Affaires
L’inspection des minounes, une mine d’or
Mise à jour: 7 décembre 2011 | 15h49
Argent
Québec risque de donner un solide coup de pouce à l’industrie automobile au cours des prochaines années. Le gouvernement va obliger les automobilistes à faire inspecter leurs véhicules âgés de huit ans et plus pour vérifier s’il respecte les normes environnementales.
Le ministre de l’Environnement, Pierre Arcand, a déposé son projet de loi, modifiant la loi sur la qualité de l’environnement, mercredi à l’Assemblée Nationale et on s’attend à ce que la mesure soit lucrative pour les garagistes et les vendeurs de pièces.
C’est que le parc automobile du Québec vieillit. L’Association des industries de l’automobile évalue que 2,2 millions de véhicules ont plus de huit ans dans la province. Il s’agit de 54% des voitures qui circulent sur nos routes. Des données de la Société de l’assurance automobile du Québec (SAAQ) suggère plutôt que 1,7 millions de voitures ont plus de huit ans au Québec. C'est-à-dire 37% du total des véhicules québécois.
Le ministre Arcand veut donner à la SAAQ le pouvoir de refuser d’immatriculer un véhicule non conforme. Québec prévoit que 454 000 voitures seront inspectées annuellement dans la première phase du projet. Au terme de l’initiative, une inspection mécanique sera ajoutée à l’évaluation environnementale.
LKQ Pintendre Autos, une firme de la Rive-Sud de Québec, spécialisée en recyclage de voitures, s’attend à des retombées positives. «Les propriétaires des voitures qui devront être réparées vont se tourner vers nous parce qu’on vend des pièces moins dispendieuses, usagées ou reconditionnées», a exprimé Pierre Brouard, directeur des ventes de l’entreprise.
Ceux qui préfèreront ne pas investir d’argent dans la mise aux normes de leur véhicule pourront décider de le revendre à des recycleurs. Ces derniers pourront commercialiser les composants de bonne qualité. Mentionnons que l'Association des recycleurs d'automobiles du Québec s’est inscrite au registre des lobbyistes pour faire des représentations auprès du gouvernement afin d’encourager le dépôt du projet de loi.

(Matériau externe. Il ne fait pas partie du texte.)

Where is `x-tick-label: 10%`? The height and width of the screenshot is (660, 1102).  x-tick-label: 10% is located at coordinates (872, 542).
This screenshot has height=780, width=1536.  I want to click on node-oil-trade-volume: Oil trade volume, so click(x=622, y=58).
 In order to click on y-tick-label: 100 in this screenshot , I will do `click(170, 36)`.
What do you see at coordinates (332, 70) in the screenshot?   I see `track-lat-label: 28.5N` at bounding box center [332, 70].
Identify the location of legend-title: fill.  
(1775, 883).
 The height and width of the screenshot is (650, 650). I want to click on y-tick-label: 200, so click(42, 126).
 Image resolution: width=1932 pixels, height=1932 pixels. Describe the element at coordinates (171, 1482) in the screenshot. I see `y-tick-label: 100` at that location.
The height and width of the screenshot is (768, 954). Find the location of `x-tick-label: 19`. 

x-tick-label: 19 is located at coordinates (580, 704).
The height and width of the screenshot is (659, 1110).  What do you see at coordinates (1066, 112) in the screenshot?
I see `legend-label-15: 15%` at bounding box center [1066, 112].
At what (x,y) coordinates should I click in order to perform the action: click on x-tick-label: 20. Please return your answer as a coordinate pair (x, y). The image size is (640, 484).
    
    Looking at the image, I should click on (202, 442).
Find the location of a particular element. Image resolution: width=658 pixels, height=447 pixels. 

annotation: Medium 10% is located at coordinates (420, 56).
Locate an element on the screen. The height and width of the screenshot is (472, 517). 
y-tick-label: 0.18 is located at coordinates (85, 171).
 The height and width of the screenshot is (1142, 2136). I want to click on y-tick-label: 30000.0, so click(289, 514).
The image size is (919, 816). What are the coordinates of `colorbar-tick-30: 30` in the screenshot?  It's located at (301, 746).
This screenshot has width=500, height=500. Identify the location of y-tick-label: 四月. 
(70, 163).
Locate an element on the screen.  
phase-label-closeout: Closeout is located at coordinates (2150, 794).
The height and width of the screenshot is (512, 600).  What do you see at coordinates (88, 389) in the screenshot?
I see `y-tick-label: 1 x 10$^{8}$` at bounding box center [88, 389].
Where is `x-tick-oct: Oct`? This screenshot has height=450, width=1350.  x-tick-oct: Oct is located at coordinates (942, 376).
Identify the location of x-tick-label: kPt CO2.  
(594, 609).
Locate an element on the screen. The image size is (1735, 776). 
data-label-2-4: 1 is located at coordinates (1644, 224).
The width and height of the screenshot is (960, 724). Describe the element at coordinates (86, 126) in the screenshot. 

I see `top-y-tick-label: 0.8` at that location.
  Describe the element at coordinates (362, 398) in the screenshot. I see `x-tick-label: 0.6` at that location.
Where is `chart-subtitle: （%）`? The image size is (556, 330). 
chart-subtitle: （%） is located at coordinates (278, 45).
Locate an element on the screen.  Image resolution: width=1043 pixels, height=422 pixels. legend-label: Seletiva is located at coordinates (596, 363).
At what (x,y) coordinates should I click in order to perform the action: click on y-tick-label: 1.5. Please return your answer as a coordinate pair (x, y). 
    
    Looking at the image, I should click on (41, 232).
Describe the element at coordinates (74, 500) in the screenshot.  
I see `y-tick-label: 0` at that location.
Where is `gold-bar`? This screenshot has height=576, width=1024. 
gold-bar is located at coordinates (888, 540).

Le projet de loi du gouvernement a pour objectif d’introduire un programme d’inspection obligatoire des véhicules dans le but de diminuer les émissions de gaz à effet de serre dans l’air.
Une initiative décriée par l’Association pour la protection des automobilistes (APA). «C’est de la poudre aux yeux! La Colombie-Britannique et l’Ontario ont adopté des programmes semblables dans les années 1990 et elles ont échoué sur toute la ligne», a dénoncé George Iny, président de l’organisation.
Chiffres à l’appui, M. Iny affirme que seulement 5% des véhicules inspectés échouent l’évaluation en sol ontarien. Ça signifie que les inspecteurs mandatés par l’État doivent prélever 100$ à 100 automobilistes, soit un total de 10 000$, pour en piéger cinq délinquants.
«On pourrait financer des projets environnementaux beaucoup plus efficaces avec des sommes pareilles», a poursuivi George Iny.
L’Association québécoise de la lutte contre la pollution atmosphérique (AQLPA) est favorable au programme du ministre Arcand qui veut réduire les émissions de gaz à effet de serre de 20% sous le niveau de 1990 d’ici 2020.
L’organisme a indiqué en marge de l’annonce du ministère de l’Environnement que 25% des 600 derniers véhicules qu’elle a inspecté l’an dernier ne respectaient pas les normes minimales de fonctionnement du système antipollution.